[Challenges]
1. From the text on detecting spoofed irises, list each distinct phrase made of the word "birefringent" and the noun or noun pair it describes.
2. Shorten the paragraph that begins "Now, it may be possible that the attacker" in the text on detecting spoofed irises. Keep its main facts.
3. Carry on the text about detecting spoofed irises from the point where it ends.

[Text]
----------------

Thus, by subjecting the iris of an individual to polarized light and capturing an image of the iris with a polarization-sensitive camera, so-called birefringent features of the cornea covering the iris will be present in the image. A spoof eye provided by an attacker, such as a paper printout, will not exhibit the birefringent cornea features and may thus be detected as a spoof.

Now, it may be possible that the attacker subjects to system to more complex and elaborated spoofing attempts, using so-called iris Presentation Attack Instruments (PAI) and in particular birefringent PAIs. Even though reproduction of a 3D material with similar birefringent properties as a real cornea is not currently feasible, it is possible to manufacture 2D PAIs that show similar patterns when illuminated with a particular target configuration, e.g. by providing a print-out of an iris with patches of birefringent material on top to create a structure similar to a cornea.

With such a PAI, it may be possible to spoof a real-eye detection, in particular if physical properties of the PAI is adapted to a particular polarization configuration of system.

By capturing at least two images of the iris (or PAI) using different polarization configurations, the artificial birefringent features produced by the PAI will only be correctly rendered in one of the images, i.e. the image being captured utilizing the polarization configuration to which the PAI is adapted, both not in the other image being captured utilizing a different polarization configuration to which the PAI is not adapted.

Advantageously, the system will thus detect the PAI in that both the images will not correctly render birefringent features of a cornea.

In an embodiment, for each first image being captured, the first polarization configuration being applied is changed to a different polarization configuration.

In an embodiment, for each second image being captured, the second polarization configuration being applied is changed to a different polarization configuration.

----------------

[Data block]
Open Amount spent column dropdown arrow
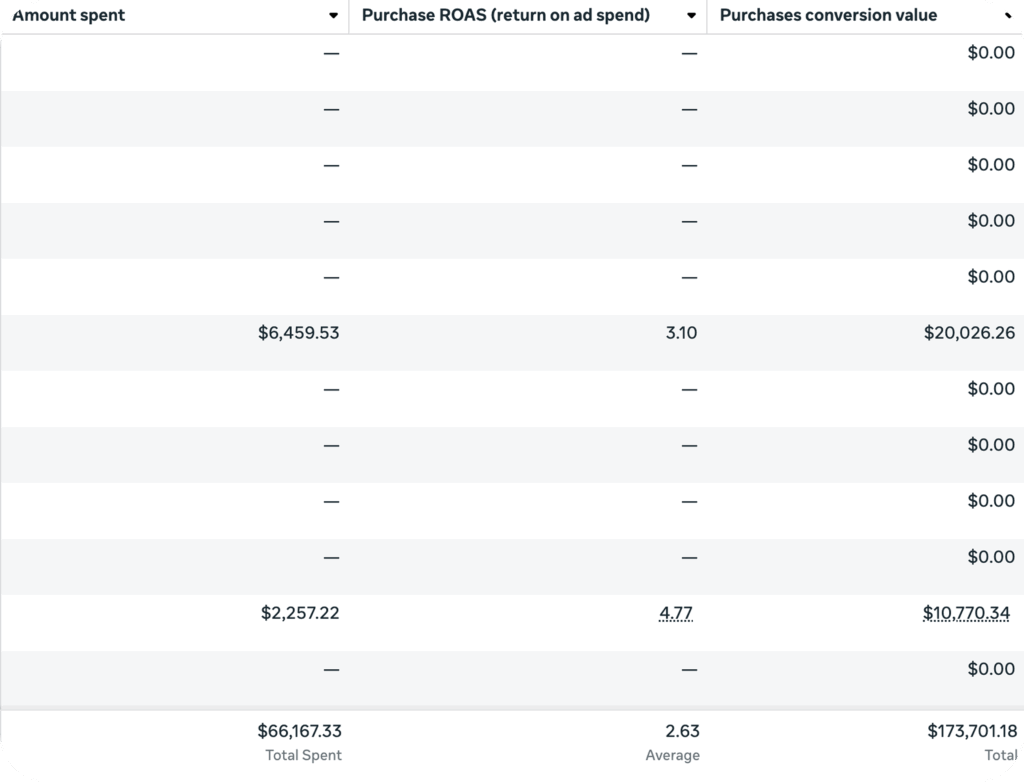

----------------

[Answers to each task]
1.
birefringent features
birefringent cornea features
birefringent PAIs
birefringent properties
birefringent material

2. An attacker may try more elaborate spoofs using iris Presentation Attack Instruments (PAIs), especially birefringent ones. A 3D material that matches the birefringence of a real cornea cannot yet be made. A 2D PAI can still imitate cornea-like patterns under a particular target configuration, for example an iris print-out topped with patches of birefringent material.

3.
In an embodiment, said different polarization configuration is selected randomly.

In an embodiment, a time period between the capturing of the first image and the second image is selected to vary.

In an embodiment, the time period between the capturing of the first image and the second image is selected to vary randomly.

In an embodiment, the method further comprises capturing at least one further image comprising a representation of the iris, which at least one further image is captured utilizing polarized light reflected at the iris and received at the polarization-sensitive camera capturing said at least one further image, the at least one further image being captured with a further polarization configuration being applied.

In an embodiment, wherein if after a set number of failed attempts have been made to detecting, from the representations of the iris of the first and second images, whether birefringent features of a cornea are correctly rendered in both the first and the second image, the user is required to prove knowledge of secret credentials before further attempts are allowed.

In an embodiment, the polarization if light is caused by emitting light through a first polarization filter having a first set of polarization properties and the polarization sensitivity being caused by receiving the polarized light reflected by the iris at the camera via a second polarization filter having a second set of polarization properties.

In an embodiment, the first and second polarization configurations are determined by the polarization properties of the first and second polarization filters.

In an embodiment, the first image is captured by a first image sensor of the polarization-sensitive camera, while the second image is captured by a second image sensor of the polarization-sensitive camera, the first image sensor receiving the polarized light reflected by the iris at the camera via the second polarization filter having a second set of polarization properties, and the second image sensor receiving the polarized light reflected by the iris at the camera via a third polarization filter having a third set of polarization properties.

In an embodiment, the method further comprises comparing the detected birefringent cornea features of at least one of the images with previously enrolled birefringent cornea features, and if there is a match authenticating an individual associated with the detected birefringent cornea features.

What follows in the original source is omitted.